A história do álbum “Faces” (lançamento com o selo de qualidade Borandá) teve início em abril de 2014, quando ela realizou uma turnê pelos Estados Unidos. “Ao tocar em Chicago, na sala de concertos da PianoForte Foundation, encontrei um piano fantástico, um Fazioli. O som daquele piano era tão lindo que fiquei arrepiada quando toquei os primeiros acordes”, conta. Logo após a apresentação, Thomas Zoells (promotor de concertos e dono da sala, que também dispõe de um estúdio de gravação) a convidou a retornar no dia seguinte para gravar um disco. 

“Ninguém jamais havia conduzido nosso Fazioli a sons tão incríveis, nem havíamos tido em nosso programa uma sonoridade tão poética e afetiva”, elogiou o suíço, justificando o convite imediato que fez à pianista, em depoimento incluído no encarte do disco. [

Mais interessada em registrar material inédito, Heloísa sugeriu a Zoells adiar a gravação para março de 2015, quando poderia voltar a Chicago com novas composições. No entanto, a inesperada doença arrefeceu seu ânimo. Sentindo-se sem condições físicas para realizar a gravação, chegou a pensar em desistir do projeto.

“Mas as estrelas já tinham se alinhado e eu não sabia. O querido André Magalhães, produtor dos meus discos ‘Fruto’ e ‘Candeias’, me contou que estaria em Chicago, coincidentemente, no mesmo período da gravação. Ele me convenceu a manter as datas. Disse que iria produzir o disco, que estava tudo certo”, relembra. “Isso me fez acreditar que o universo estava conspirando para que essa gravação acontecesse, desde o meu encantamento com o piano Fazioli e o convite de Thomas Zoells até a presença iluminada do André na produção”. 

Nos quatro meses que precederam as gravações do álbum, Heloisa mergulhou fundo no processo de composição. “Fui construindo vários temas, com total liberdade para improvisar. Eu sabia mais ou menos para onde iria durante as improvisações, mas me dei liberdade absoluta para encontrar novas coisas. Queria fazer uma música viva e para isso tinha que correr riscos”, reflete a pianista, que combina em suas composições influências da música clássica e da música popular brasileira com muita improvisação – o recurso criativo mais característico do jazz. 
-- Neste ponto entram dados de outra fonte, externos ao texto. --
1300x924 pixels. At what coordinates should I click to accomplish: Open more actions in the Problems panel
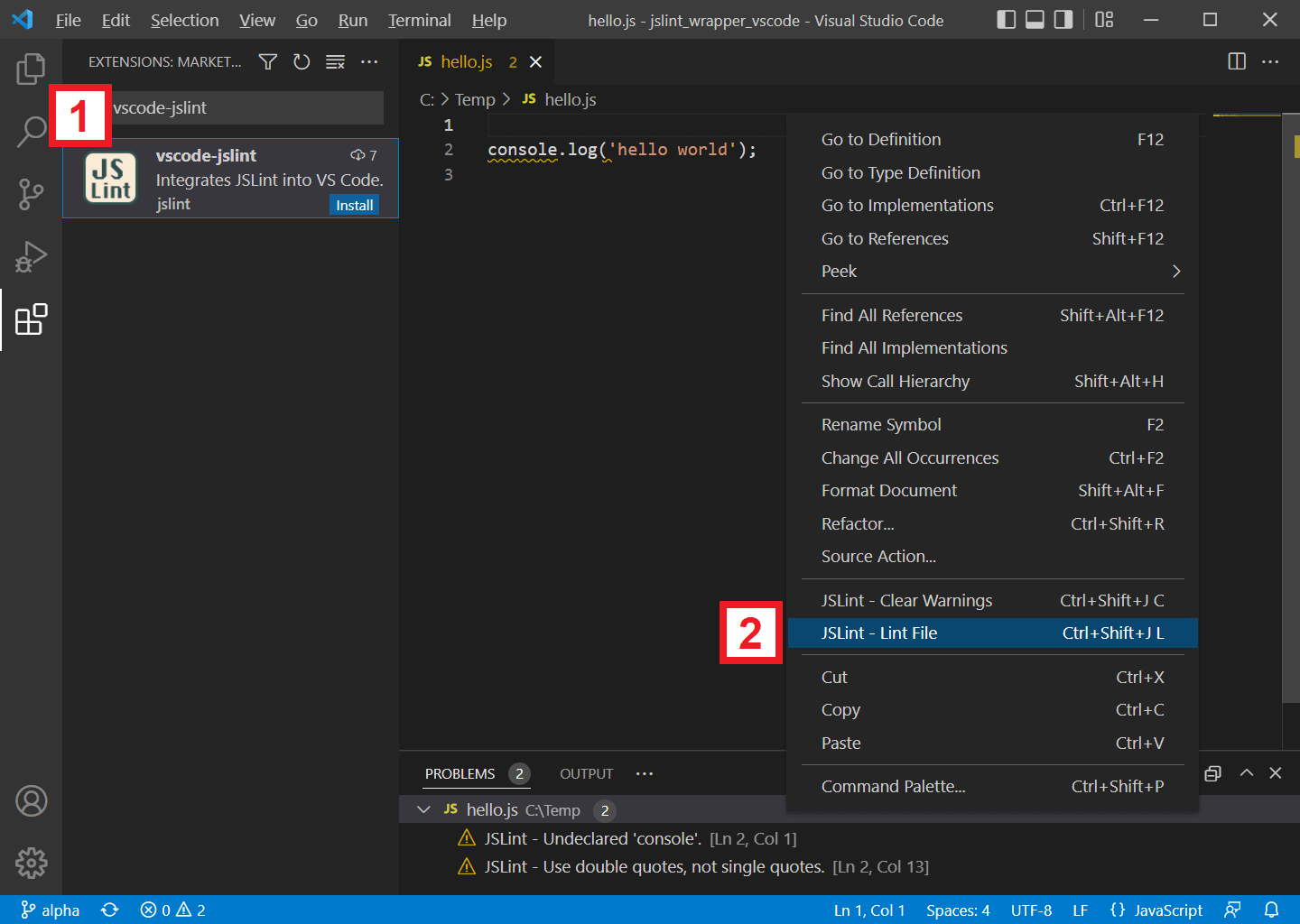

As inéditas composições que Heloísa exibe em “Faces” nasceram, segundo ela, a partir de sentimentos que brotaram durante o período em que adoeceu. “Batizei cada peça, no início de sua criação, com o nome de uma emoção, um sentimento”, relembra. Posteriormente, formatou e rebatizou seis dessas composições em duas suítes. A lírica “As Três Graças” refere-se a deusas da mitologia grega que simbolizam o feminino – Aglaia, Thalia e Euphrosyne representam, respectivamente, a claridade, a fertilidade e a alegria. “Rios”, a emotiva suíte que encerra o álbum, retoma alguns elementos das peças anteriores. 

Outra composição inédita é a impactante “Mergulho”, que começa com a pianista extraindo sons inusitados, ao percutir diretamente as cordas do instrumento. É também a única faixa do álbum em que Heloísa utiliza a voz para improvisar, criando belas melodias. A inspiração dessa composição, segundo ela, veio de obras do acervo do Museu de Imagens do Inconsciente, produto do revolucionário trabalho da psiquiatra Nise da Silveira (1905-1999). “Como é que pessoas esquizofrênicas, consideradas loucas, podem fazer coisas tão incríveis?”, comenta a compositora. 
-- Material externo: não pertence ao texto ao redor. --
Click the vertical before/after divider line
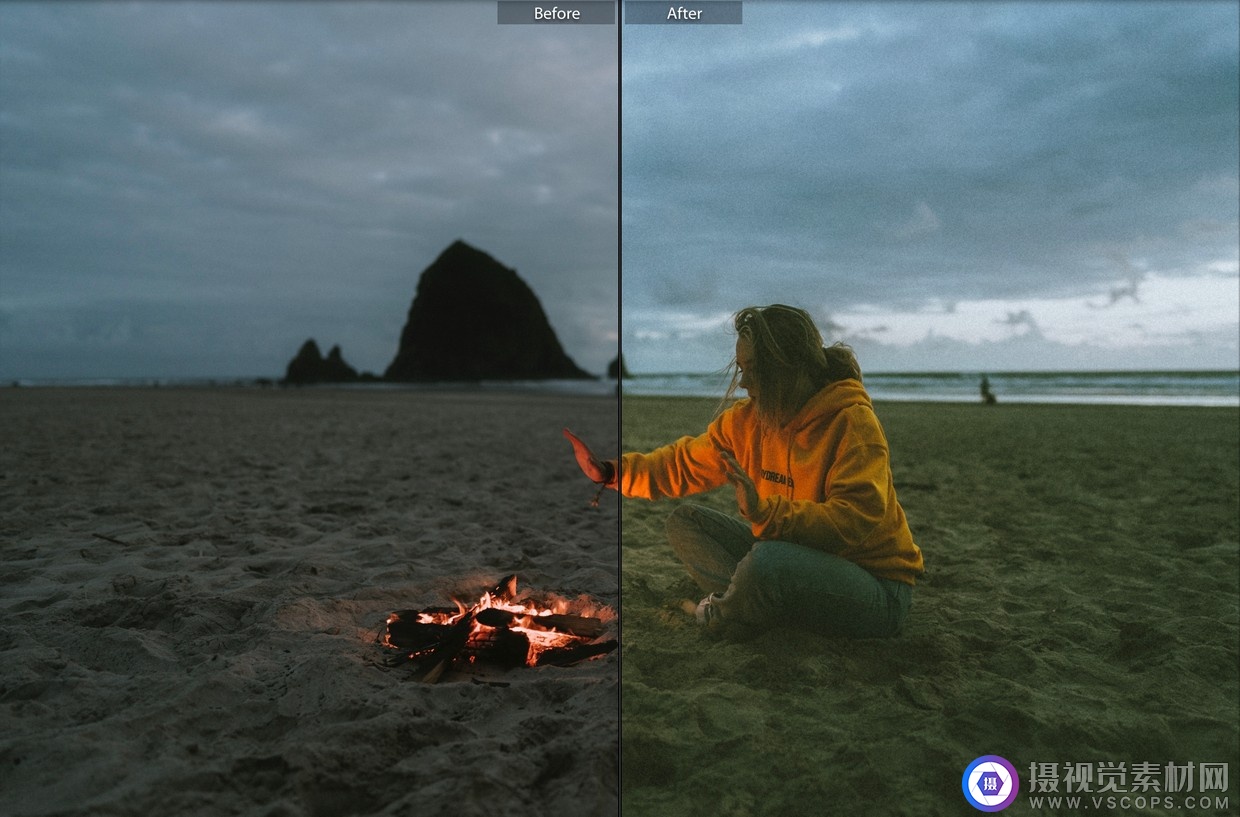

Já a faixa de abertura do álbum combina “Colheita” (releitura de uma composição de Heloísa que fez parte de “Fruto”, seu álbum de estreia, lançado em 2005) com uma delicada releitura instrumental de “Caicó” (canção folclórica já gravada por Milton Nascimento e Dominguinhos, entre outros). 

“Eu estava com a sensibilidade à flor da pele”, comenta a pianista, que durante o processo de criação dessas composições chegou a pensar que seu álbum resultaria em uma espécie de autorretrato musical. “Depois percebi que vivi um processo de transformação: minha vida estava sendo transformada em música”, conclui. 

Versos de um poema do “Livro do Desassossego”, de Fernando Pessoa, que Heloísa utilizou como epígrafe para seu álbum, sintetizam como ela interpreta hoje essas composições, nascidas em um período difícil, mas sublimadas com muita sensibilidade e arte. “Dar uma emoção a cada personagem, a cada estado de alma uma alma”.